Challenge: Please put the records into a numbered list, beginning at the first line and stopping after the line that contains "coord(165,352)", with blank lines left out.

===

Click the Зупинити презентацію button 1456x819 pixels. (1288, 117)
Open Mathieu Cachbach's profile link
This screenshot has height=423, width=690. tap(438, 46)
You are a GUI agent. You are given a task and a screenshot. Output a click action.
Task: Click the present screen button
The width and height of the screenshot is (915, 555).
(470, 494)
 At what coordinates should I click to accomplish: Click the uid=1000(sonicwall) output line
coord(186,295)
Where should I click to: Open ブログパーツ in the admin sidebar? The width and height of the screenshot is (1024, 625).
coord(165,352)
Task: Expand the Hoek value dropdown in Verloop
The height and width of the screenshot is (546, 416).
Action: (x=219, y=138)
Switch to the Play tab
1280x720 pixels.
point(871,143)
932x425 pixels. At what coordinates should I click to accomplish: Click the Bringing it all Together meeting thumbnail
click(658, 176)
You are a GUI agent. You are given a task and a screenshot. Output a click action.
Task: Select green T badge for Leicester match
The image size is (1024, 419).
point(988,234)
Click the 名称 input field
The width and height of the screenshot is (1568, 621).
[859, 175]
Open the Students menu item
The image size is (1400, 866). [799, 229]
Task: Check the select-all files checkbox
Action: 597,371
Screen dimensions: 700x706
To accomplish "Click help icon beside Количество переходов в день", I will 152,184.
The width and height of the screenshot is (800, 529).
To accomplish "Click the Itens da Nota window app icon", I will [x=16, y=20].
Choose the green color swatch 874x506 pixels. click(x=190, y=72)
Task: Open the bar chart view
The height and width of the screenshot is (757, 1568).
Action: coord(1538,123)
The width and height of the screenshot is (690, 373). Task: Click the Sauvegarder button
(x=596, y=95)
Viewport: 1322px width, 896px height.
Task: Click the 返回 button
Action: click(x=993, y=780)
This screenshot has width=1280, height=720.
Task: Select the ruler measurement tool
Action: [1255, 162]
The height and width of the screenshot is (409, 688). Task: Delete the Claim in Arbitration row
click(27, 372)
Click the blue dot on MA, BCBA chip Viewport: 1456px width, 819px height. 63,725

===

Solved problem:
1. Click the Зупинити презентацію button 1456x819 pixels. (1288, 117)
2. Open Mathieu Cachbach's profile link
3. This screenshot has height=423, width=690. tap(438, 46)
4. You are a GUI agent. You are given a task and a screenshot. Output a click action.
5. Task: Click the present screen button
6. The width and height of the screenshot is (915, 555).
7. (470, 494)
8.  At what coordinates should I click to accomplish: Click the uid=1000(sonicwall) output line
9. coord(186,295)
10. Where should I click to: Open ブログパーツ in the admin sidebar? The width and height of the screenshot is (1024, 625).
11. coord(165,352)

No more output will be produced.